# Introduction to Data Science, CS 5963 / Math 3900
*CS 5963 / MATH 3900, University of Utah, http://datasciencecourse.net/* 

# Lab 18: Relational Databases

Up to now, we've mainly used flat tables to store and process data. Most structured data in the real world, however, is stored in databases, and specifically in [relational databases](https://en.wikipedia.org/wiki/Relational_database). Other database types have specific advantages, such as performance (NoSQL), suitable for graphs (graph databases, e.g., Neo4j), or compatibility with in-memory OO data structures (Object Oriented Databases). Relational databases (and their implementations - Relational Database Management Systems (RDBMS) - are dominant. 

What's the purpose of a relational database? It separates data into multiple tables to avoid redundancy. Here is a simple example for an online transaction. Here's the flat table that describes the data:

| Product Name | Price | Product Description | Customer Name | Customer Address| 
| ------------- | - | - | - | -| 
| MacBook | 2700 | MacBook Pro 15' | Jack Black | San Francisco |  
| Dongle HDMI | 40 | USB-C to HDMI | Jack Black | San Francisco | 
| Dongle USB-B | 40 | USB-C to USB-B | Jack Black | San Francisco | 

The problem here is that we store the name of the customer multiple times, and, if multiple customers purchase the same item, also all the information about the products.
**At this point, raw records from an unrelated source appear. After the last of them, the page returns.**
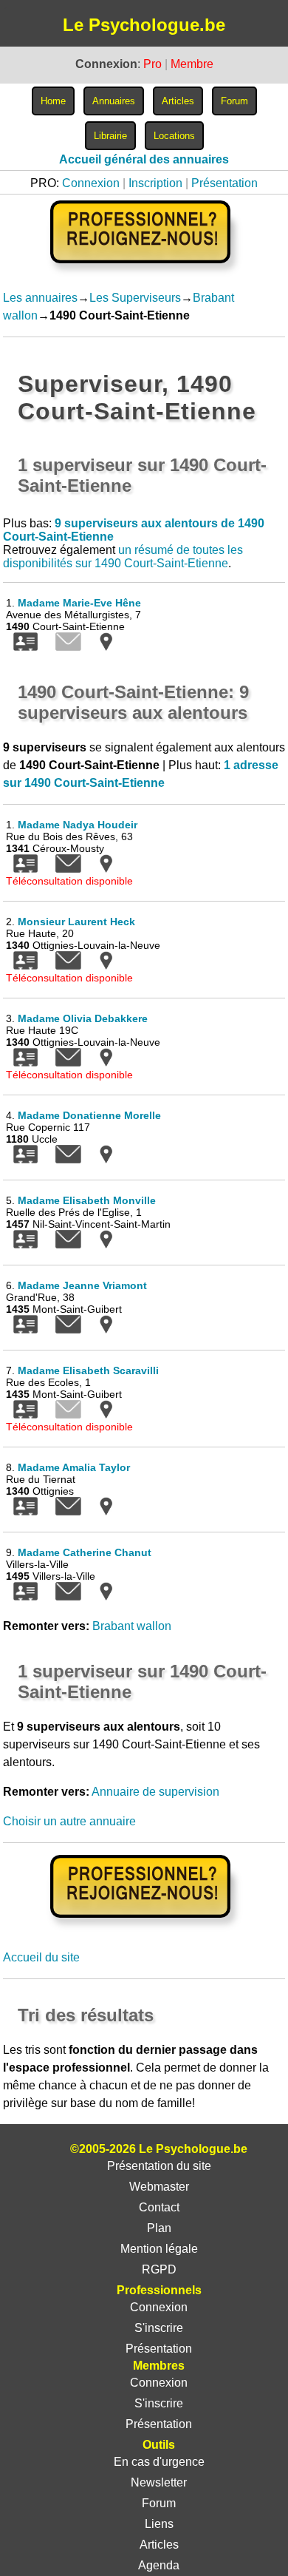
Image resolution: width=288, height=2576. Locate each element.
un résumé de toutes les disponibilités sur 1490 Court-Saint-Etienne (123, 556)
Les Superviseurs (135, 297)
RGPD (159, 2269)
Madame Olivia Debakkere (83, 1018)
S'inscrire (158, 2328)
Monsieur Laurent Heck (76, 921)
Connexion (91, 183)
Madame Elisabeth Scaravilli (88, 1370)
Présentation (224, 183)
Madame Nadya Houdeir (77, 825)
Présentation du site (159, 2166)
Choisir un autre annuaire (69, 1821)
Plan (159, 2228)
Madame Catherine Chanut (84, 1552)
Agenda (158, 2565)
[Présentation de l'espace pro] (144, 1927)
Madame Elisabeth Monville (87, 1200)
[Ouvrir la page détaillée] (25, 647)
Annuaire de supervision (155, 1791)
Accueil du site (41, 1957)
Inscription (155, 183)
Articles (159, 2544)
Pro (152, 64)
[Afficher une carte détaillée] (106, 647)
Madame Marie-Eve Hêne (79, 603)
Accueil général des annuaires (144, 159)
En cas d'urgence (159, 2461)
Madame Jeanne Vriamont (82, 1285)
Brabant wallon (131, 1626)
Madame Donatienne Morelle (89, 1115)
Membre (192, 64)
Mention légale (159, 2248)
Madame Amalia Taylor (74, 1467)
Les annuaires (40, 297)
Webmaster (159, 2186)
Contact (159, 2207)
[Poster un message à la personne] (68, 869)
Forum (159, 2503)
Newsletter (159, 2482)
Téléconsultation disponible (69, 881)
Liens (159, 2524)
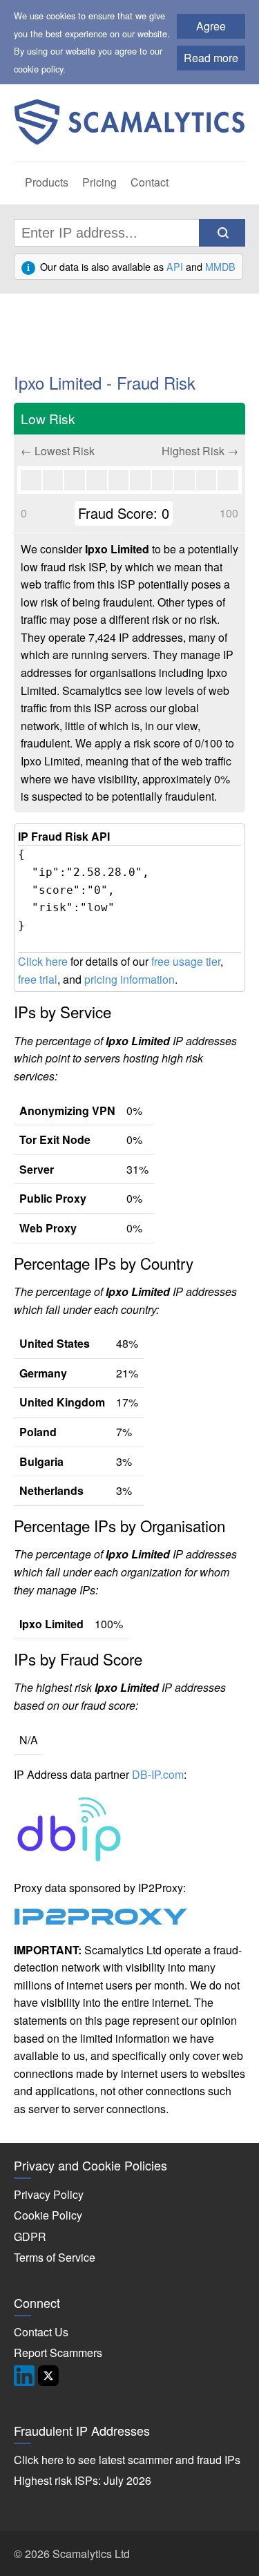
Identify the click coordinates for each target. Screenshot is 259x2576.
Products (46, 182)
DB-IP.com (158, 1774)
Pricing (99, 182)
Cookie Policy (48, 2215)
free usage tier (185, 961)
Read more (211, 58)
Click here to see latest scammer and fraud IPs (127, 2460)
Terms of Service (54, 2257)
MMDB (220, 266)
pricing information (129, 979)
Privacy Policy (49, 2194)
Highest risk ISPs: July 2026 (82, 2480)
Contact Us (41, 2332)
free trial (37, 979)
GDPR (30, 2236)
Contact (150, 182)
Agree (211, 26)
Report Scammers (58, 2352)
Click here (43, 961)
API (174, 266)
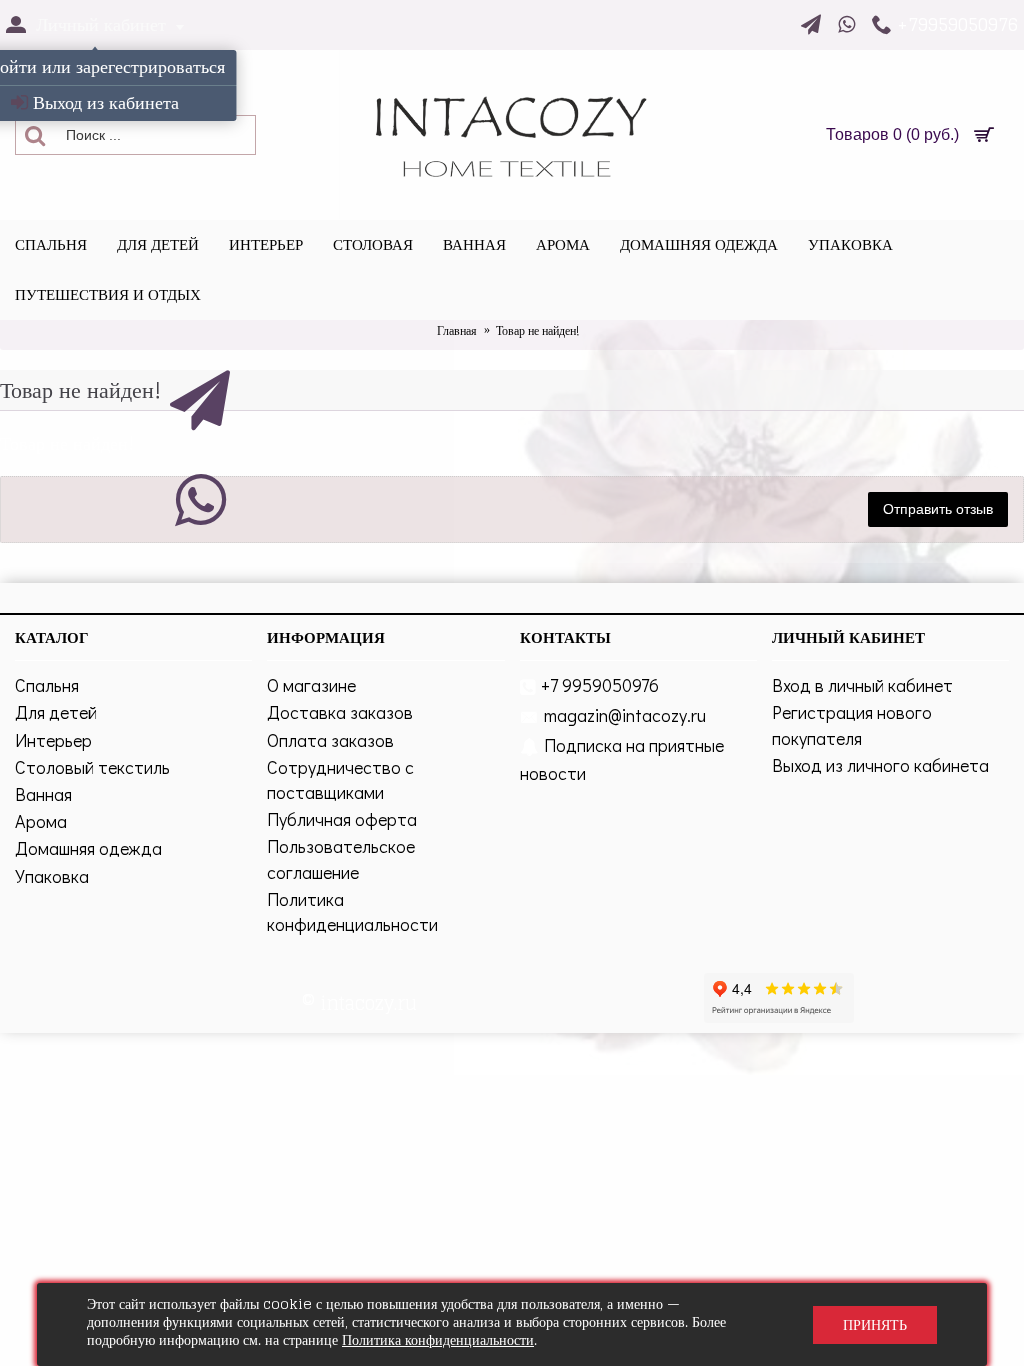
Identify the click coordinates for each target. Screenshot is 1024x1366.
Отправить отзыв (938, 509)
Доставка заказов (340, 712)
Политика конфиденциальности (352, 911)
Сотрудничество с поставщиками (340, 779)
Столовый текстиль (92, 767)
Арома (41, 821)
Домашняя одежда (88, 848)
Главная (457, 330)
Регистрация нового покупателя (852, 724)
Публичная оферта (342, 819)
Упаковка (52, 876)
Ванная (43, 794)
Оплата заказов (330, 740)
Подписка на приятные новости (622, 759)
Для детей (56, 712)
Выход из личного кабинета (880, 765)
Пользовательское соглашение (341, 858)
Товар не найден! (537, 330)
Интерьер (53, 740)
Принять (875, 1324)
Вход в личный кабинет (862, 685)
Obviously, that's neither great from a storage efficiency perspective nor from an update perspective. If Jack Black wants to update his address, for example, than we'd have to update all three rows. 

A different approach is to separate this table into multiple, meaningful tables. We'll introduce a Customers, Products and a Transactions table. And we'll introduce keys for each row in this table:


Table Customers:

| CID | Customer Name | Customer Address | 
| - | - | - |
| 1 | Jack Black | San Francisco |

Table Products:

| PID | Product Name | Price | Product Description |
| - | - | - | - | 
| 1 | MacBook | 2700 | MacBook Pro 15' |
| 2 | Dongle HDMI | 40 | USB-C to HDMI |
| 3 | Dongle USB-B | 40 | USB-C to USB-B |

CID and PID are called **primary keys**, as they uniquely identify the row in the table. 
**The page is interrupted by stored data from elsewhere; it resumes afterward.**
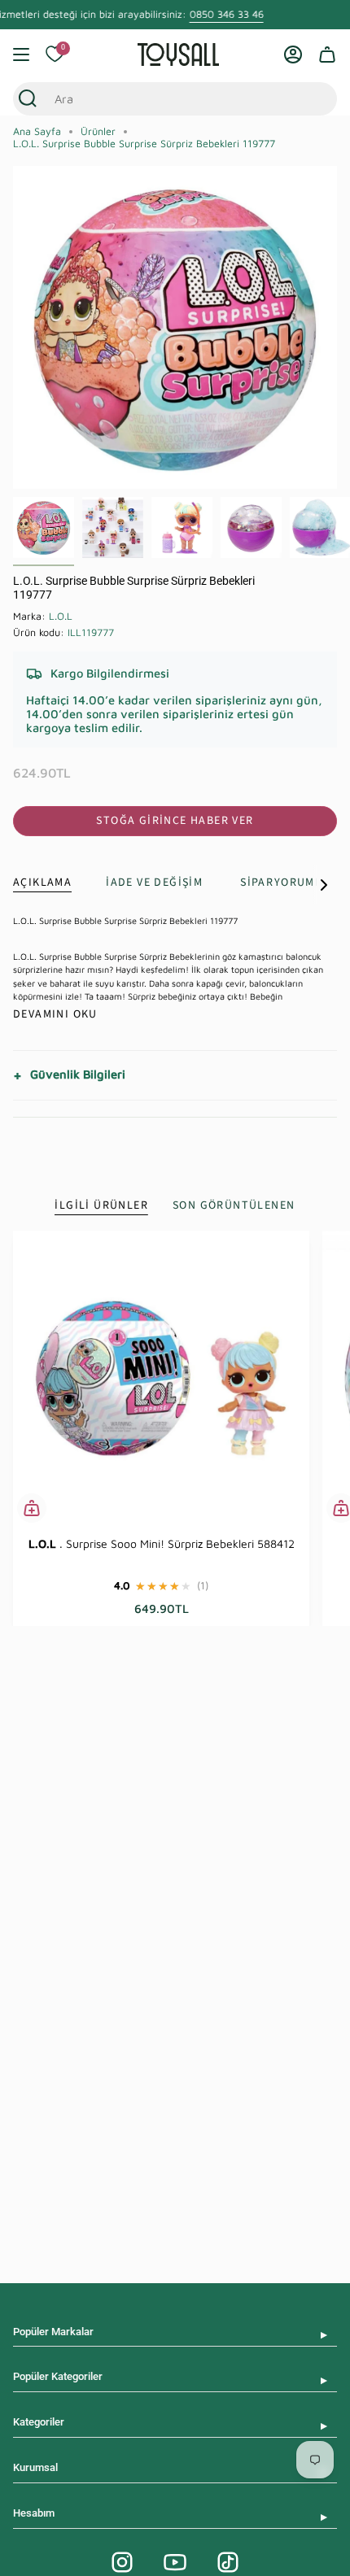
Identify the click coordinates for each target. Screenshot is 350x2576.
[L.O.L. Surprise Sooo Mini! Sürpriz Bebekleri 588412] (161, 1379)
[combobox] (160, 99)
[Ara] (27, 99)
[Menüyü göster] (21, 54)
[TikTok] (228, 2562)
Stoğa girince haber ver (174, 821)
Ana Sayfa (37, 131)
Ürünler (98, 131)
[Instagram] (122, 2562)
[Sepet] (327, 54)
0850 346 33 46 (226, 14)
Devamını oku (55, 1014)
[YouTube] (175, 2562)
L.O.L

The Transaction Table now refers to the products and the customers only by their keys, which are called **foreign keys** in this context, as they are the primary keys of a "foreign" table.

Table Transactions: 

| TID | PID | CID | 
| - | - | - |
| 1 | 1 | 1 | 
| 2 | 3 | 1 | 
| 3 | 2 | 1 | 

Now, if Jack Black wants to update his address, or if the seller wants to update the product description, we can do this in a single place. 

Of course, we have to do a little more work to regenerate (an interesting subset) of transactions, as we had it before. In this lab we'll learn how to do that and more. 

## RDBMS Transactions

RDBMS are designed to support **read, write, update** transactions, in addition to operations that **create tables**, etc. Database transactions. In practice, for a database to remain consistent, these transactions have to guarantee [certain properties](https://en.wikipedia.org/wiki/ACID). We'll largely ignore updates, creating tables, etc. - these are operations that you'll likely need if you build a web-application. For the purpose of our data science class, we'll stick to reading/querying for data, as we want to learn **how to get data out of a database**. You can learn more about databases in [CS 6530](https://www.cs.utah.edu/~lifeifei/cs6530/) (or the undergrad version CS 5530).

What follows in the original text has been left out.